Ah oui, j'oubliais l'hommage au "père" de Cyrano, Edmond Rostand, qui traverse le livre de sa présence, depuis son adolescence jusqu'à sa réforme au moment de l'entrée dans la guerre de 14. Un Rostand qui finit par ne plus s'exprimer qu'en alexandrins, même dans les conversations les plus quotidiennes. Savoureux !

J'ai aimé ce roman lunaire et audacieux, loin des truculences qu'on prête habituellement à Cyrano, mais la sensibilité du personnage est bien là, intacte, et on s'attache à ce drôle de petit bonhomme, Auguste, qu'on aimerait voir être lui-même sans se cacher derrière son nez, comme Cyrano, en fait, qui sera sur le point de le devenir, grâce à l'amour de sa Roxane.

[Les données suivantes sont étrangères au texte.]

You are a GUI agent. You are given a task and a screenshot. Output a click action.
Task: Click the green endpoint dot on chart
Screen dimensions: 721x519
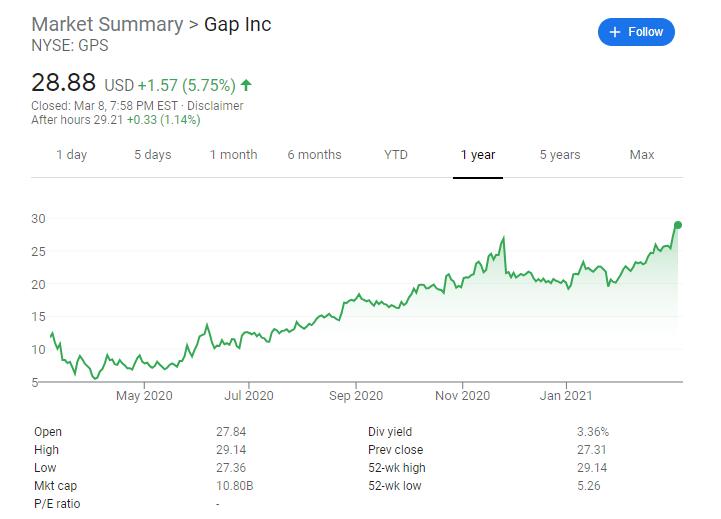click(678, 225)
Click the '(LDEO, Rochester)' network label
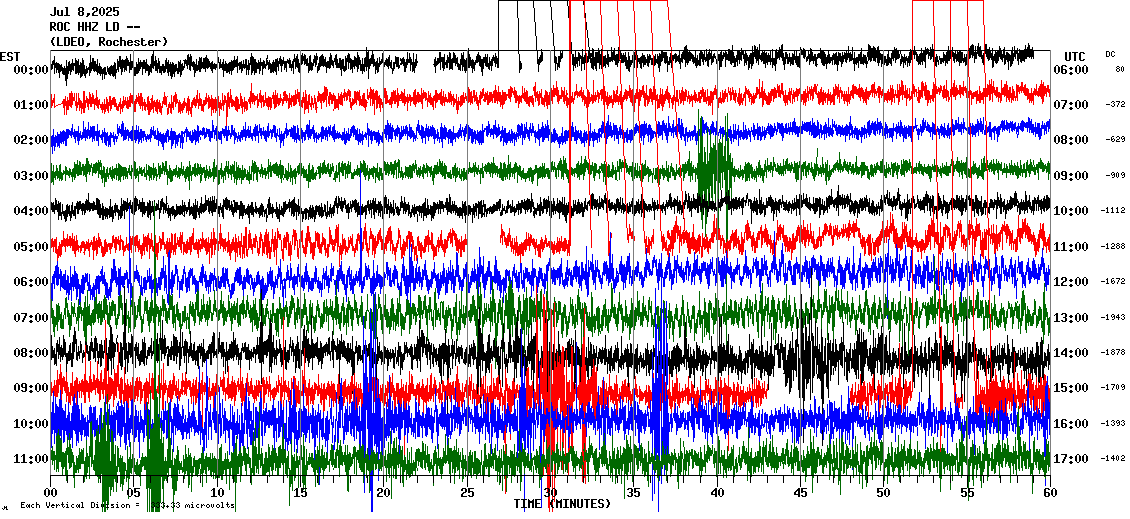 (108, 42)
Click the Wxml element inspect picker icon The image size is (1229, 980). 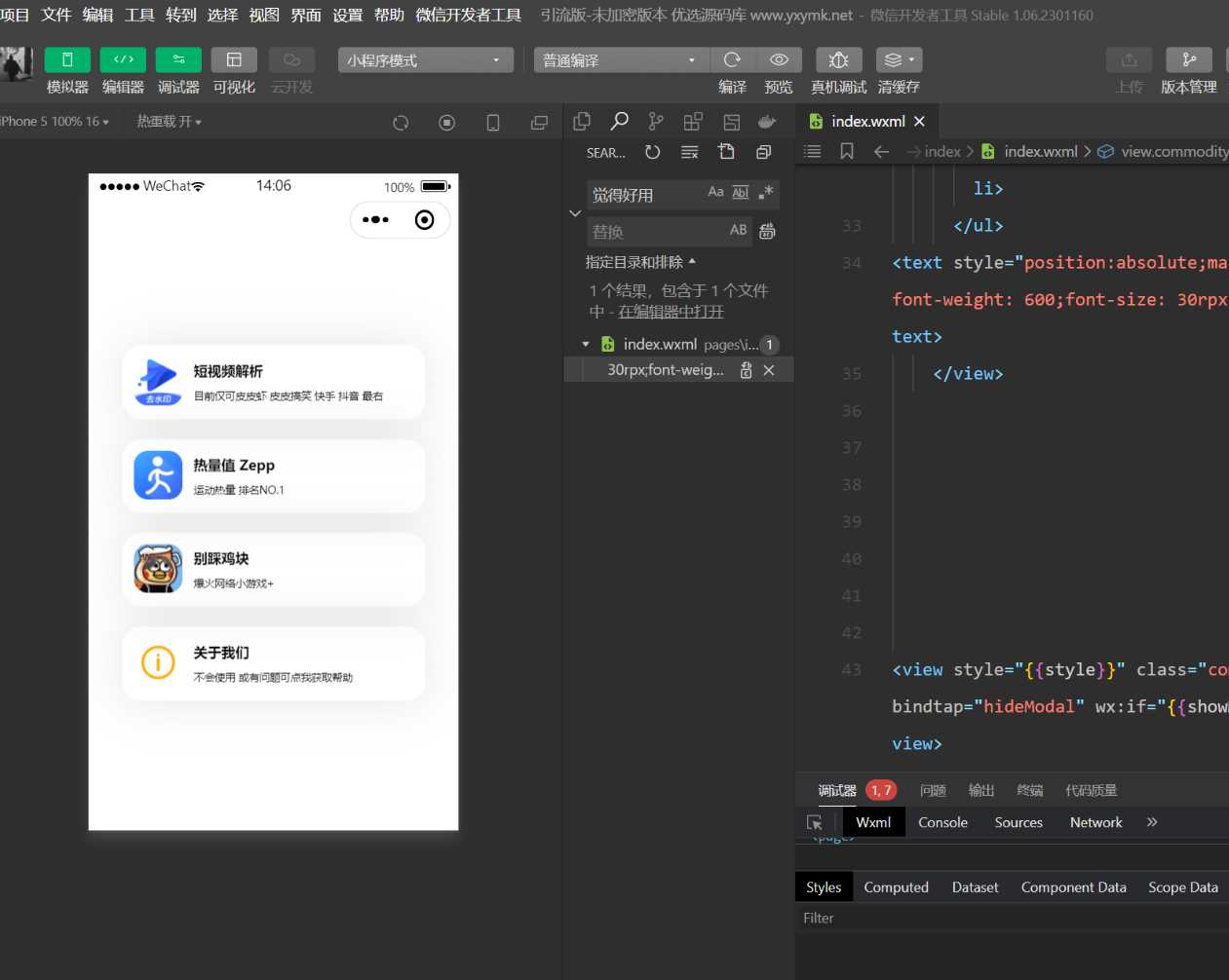coord(815,823)
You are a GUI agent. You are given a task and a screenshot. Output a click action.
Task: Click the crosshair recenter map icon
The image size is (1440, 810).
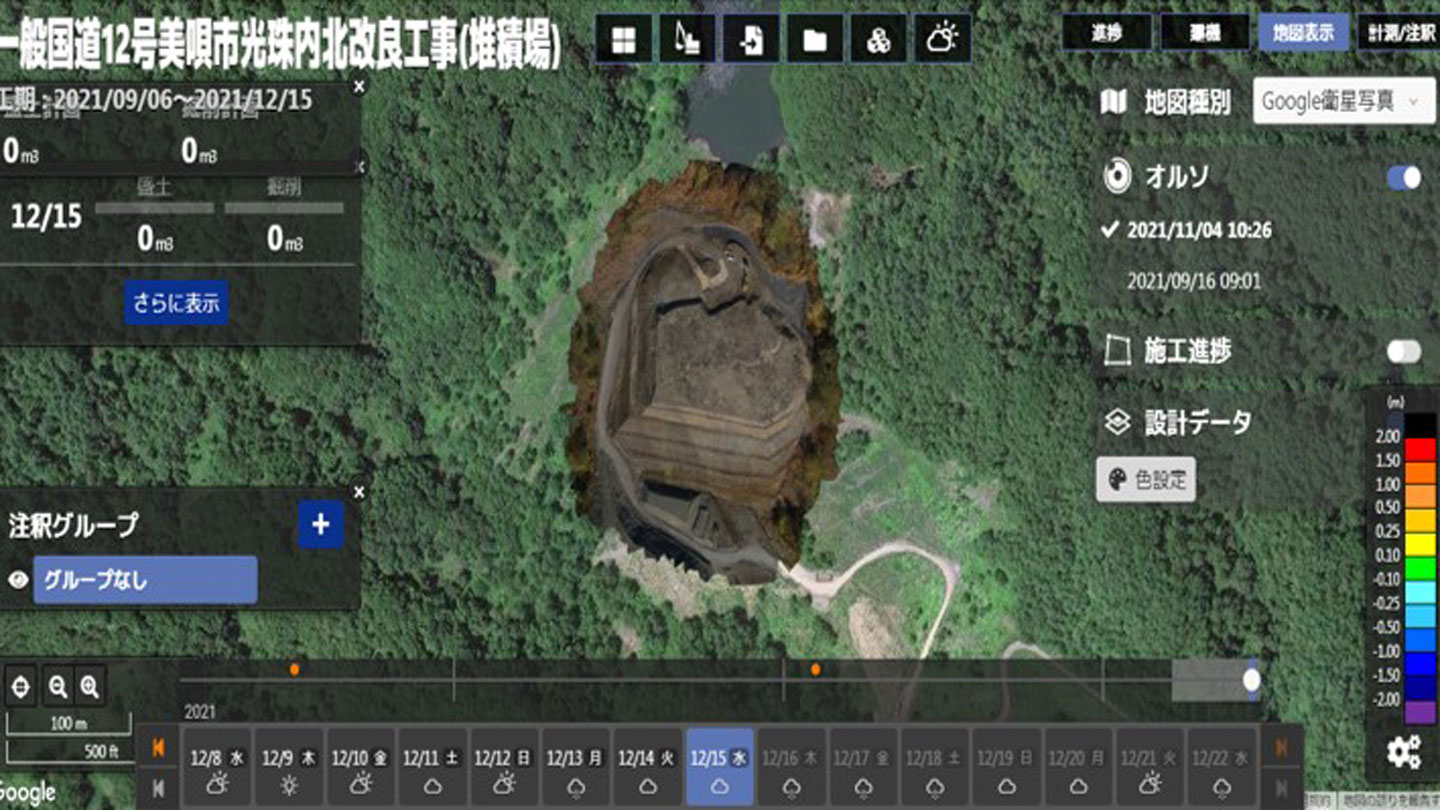[23, 686]
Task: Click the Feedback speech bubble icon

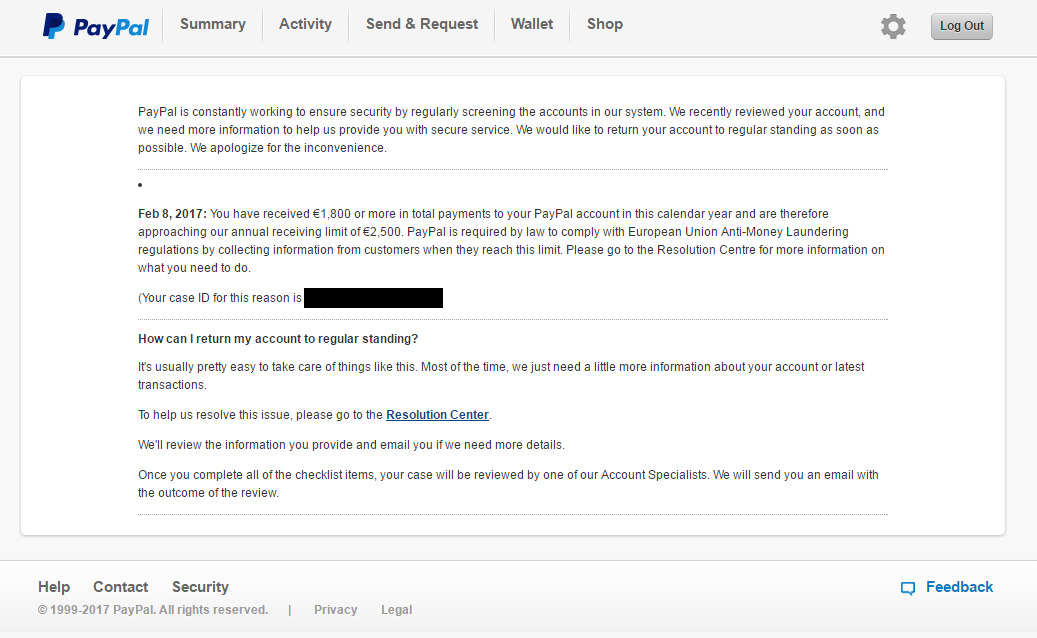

Mais, la vraie tragédie n'est jamais sur les planches. La vraie tragédie, c'est la vie. Et ni Auguste, ni Boudou n'y échappera.

Alors, sachons profiter du rêve que nous offre le clown et de la liberté que nous offre "notre" clown pendant qu'il en est temps.

3 commentaires:

  1. Je ne connaissais pas ! Mais ta chronique a éveillé ma curiosité. Je le note et s'il est à ma librairie, j'en profiterais...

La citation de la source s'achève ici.